La biologie des systèmes repose sur l’idée que l’étude des interactions entre les éléments d’un système vivant (par exemple d’une cellule) est nécessaire au-delà de l’étude détaillée de chaque élément pour véritablement comprendre (décrire le système et prédire son évolution) le fonctionnement des organismes vivants.  Les « biologistes des systèmes » développent donc des méthodes expérimentales et des outils théoriques, mathématiques et informatiques pour représenter des très grands nombre d’interactions et les façons dont elles évoluent en fonction des conditions extérieures changeantes dans lesquelles sont placés les systèmes.
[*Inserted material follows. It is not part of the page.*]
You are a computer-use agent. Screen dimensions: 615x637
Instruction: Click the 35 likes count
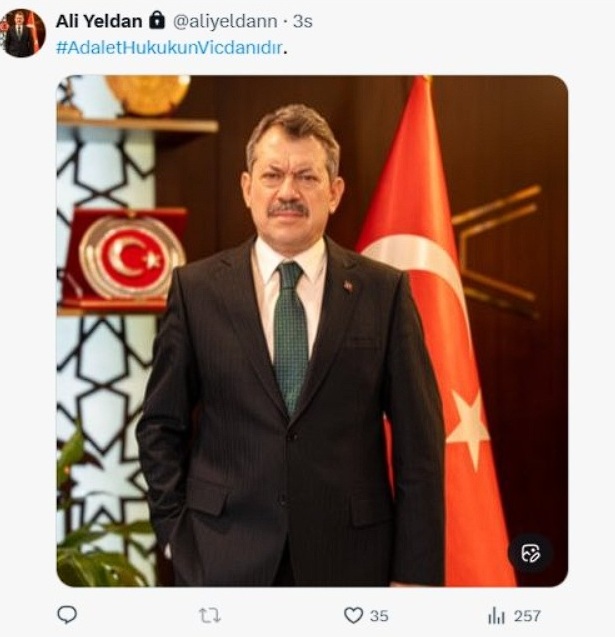[x=379, y=616]
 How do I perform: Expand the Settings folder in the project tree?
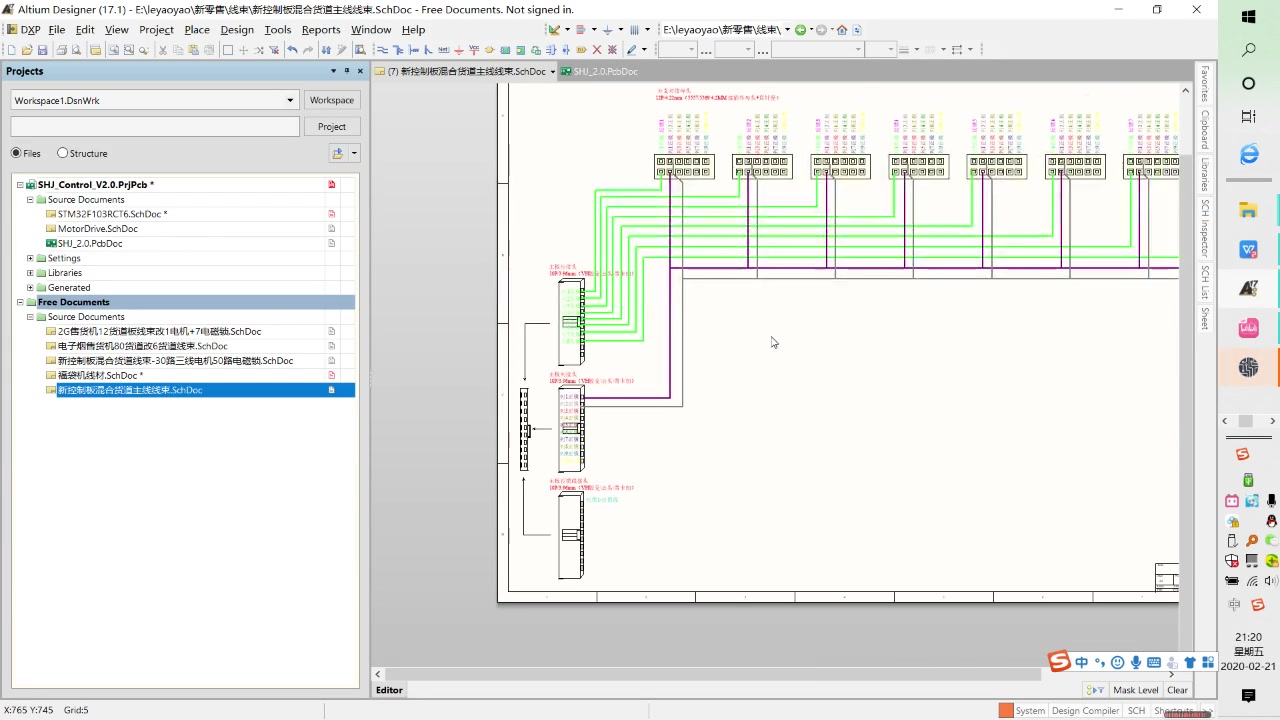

Ce type d’approche permet de construire des modèles représentant les principes fondamentaux de l’organisation du vivant qui peuvent ensuite servir de base à des projets d’ingénierie cellulaire plus performants, d’applications médicales.
 
References
P. Nicolas et al. Condition-Dependent Transcriptome Reveals High-Level Regulatory Architecture in Bacillus subtilis. Science (issue of March 1st 2012), MS no: RE1206848/LK/MOLEC BIOL
J.M Buescher et al. Global Network Reorganization During Dynamic Adaptations of Bacillus subtilis Metabolism. Science (issue of March 1st 2012), MS no: RE1206871/LK/CELL BIOL
 
Contacts :
Philippe Noirot
01 34 65 25 14 - philippe.noirot@jouy.inra.fr

Stéphane Aymerich
01 34 65 27 51 – Stephane.Aymerich@grignon.inra.fr
MICALIS MICrobiologie de l'ALImentation au service de la Santé
Département scientifique « Microbiologie et chaîne alimentaire »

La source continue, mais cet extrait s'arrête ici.